Another is: How did India change English?
History
At first, English was meant to be the language of control.
It arrived in India with Father Thomas Stephens, a missionary, in 1579. Soon after, the East India Company was formed (1600), with the first permanent trading station established in Surat in 1613. English traders were encouraged to ‘go native’—learning local Indian languages and marrying Indian women. Incentives were great—profits from spices, textiles and opium sold back in England were as high as 200%.
As the Mughal Emperors’ power waned, Britain—through the East India Company—took over the administration of India. This lasted from 1765 until 1947.

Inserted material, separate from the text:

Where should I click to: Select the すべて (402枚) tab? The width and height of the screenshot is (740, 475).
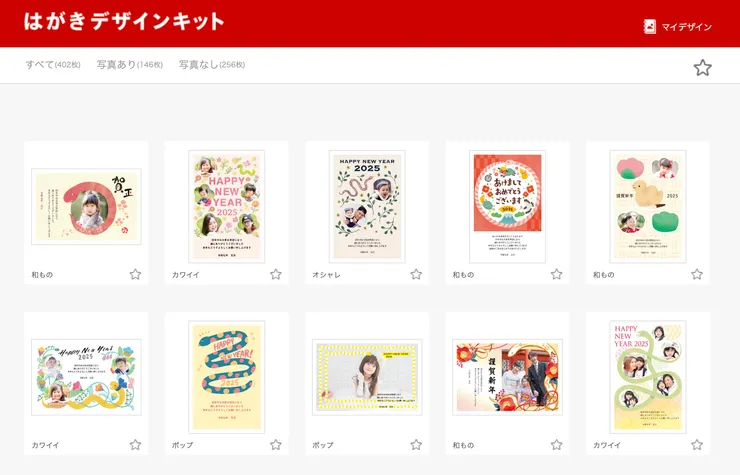tap(53, 65)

This meant that, for most of the 19th century, there were only about 900 members of the Indian Civil Service (all British)—responsible for the governance of the entire subcontinent. In some cases, one District Officer was responsible for the welfare of up to three million Indian people.
And he couldn’t understand their language.

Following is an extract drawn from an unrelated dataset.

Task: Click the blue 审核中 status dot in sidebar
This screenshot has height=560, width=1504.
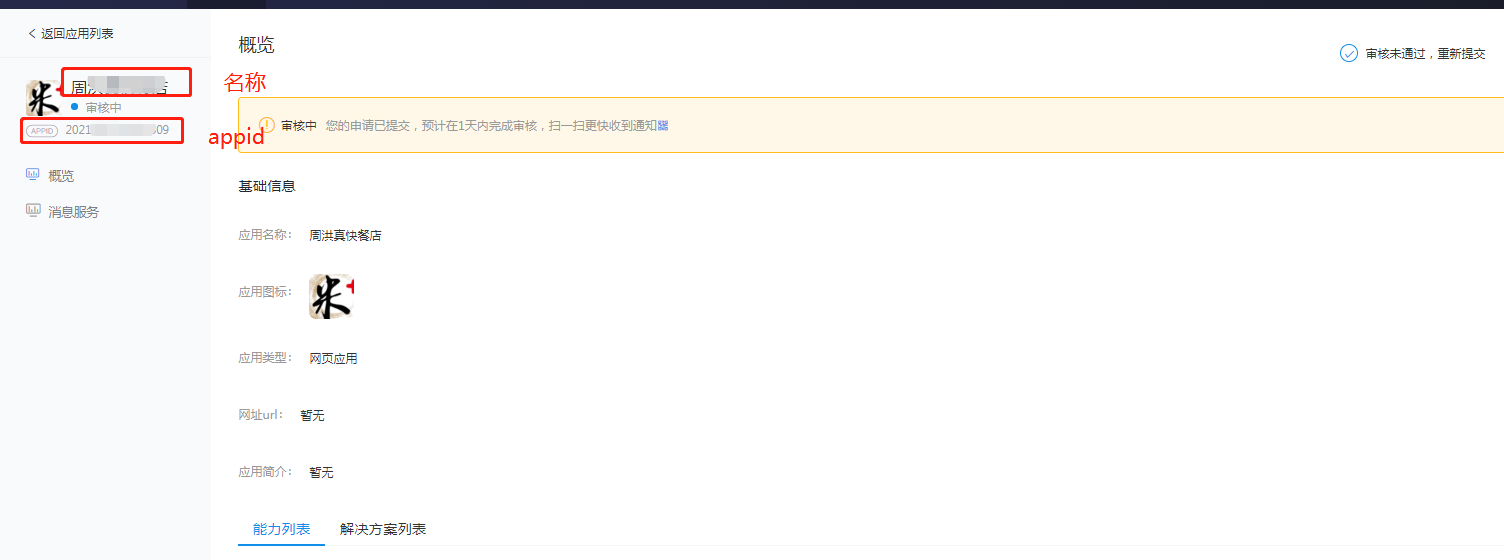Action: click(75, 106)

In 1835, an Englishman named Thomas Macauley, who was serving on the Supreme Council of India, wrote a Minute to the Governor-General. In it, he proposed English be adopted as the language of instruction for higher education.
This was not an act of benevolence—it was so he could form a:
… class who may be interpreters between us and the millions whom we govern; a class of persons, Indian in blood and colour, but English in taste, in opinions, in morals, and in intellect.
Macaulay’s Minute is popularly cited as the tipping point of English in India. But English did not take hold for another 20 years—when universities that primarily instructed in English were actually established in the major cities of Calcutta, Bombay and Madras.
While the culture of administration was seeding English with the Indian middle classes, it was being cultivated in another, indirectly related, area—the Indian Army. In 1881, the Indian Army comprised 69,647 British troops and 125,000 Indians.
What Indian English(es) sound like
Predictably, the wide range of native languages in India can be correlated with the idiosyncracies that exist in the many forms of Indian English. But, with so many native languages, it is difficult to speak about the phonology in general, other than to say most differences occur with consonants, not vowels.
For example, Hindi does not differentiate between the ‘v’ and ‘w’ sounds, so most native speakers of Hindi will use the same approximate for ‘v’ and ‘w’ when speaking English.
But let’s focus on the common features of many Indian Englishes …
The most prominent one is the fact that Indian languages are syllable timed, whereas English is stress timed. This means Indians give equal weighting to each syllable when pronouncing words rather than inflecting certain ones, as is the case in ‘Standard English’. Words are generally pronounced how they are spelled—unstressed vowels are not reduced to schwa (i.e. a very short nondescript vowel, like as heard in the second syllable of ‘chicken’). It doesn’t just affect multi-syllable words, it affects single-syllable ones too: function words (of, to, and etc.) that would normally be glossed over in most varieties of English do not have reduced vowels.
Grammatical features
Perhaps one of the most widely known (and widely parodied!) grammatical feature of Indian English is the use of the progressive tense where a speaker of Standard English would use simple present tense. For example, someone using progressive tense would say ‘I am liking this movie’ in place of ‘I like this movie.’ This structure is common in Hindi.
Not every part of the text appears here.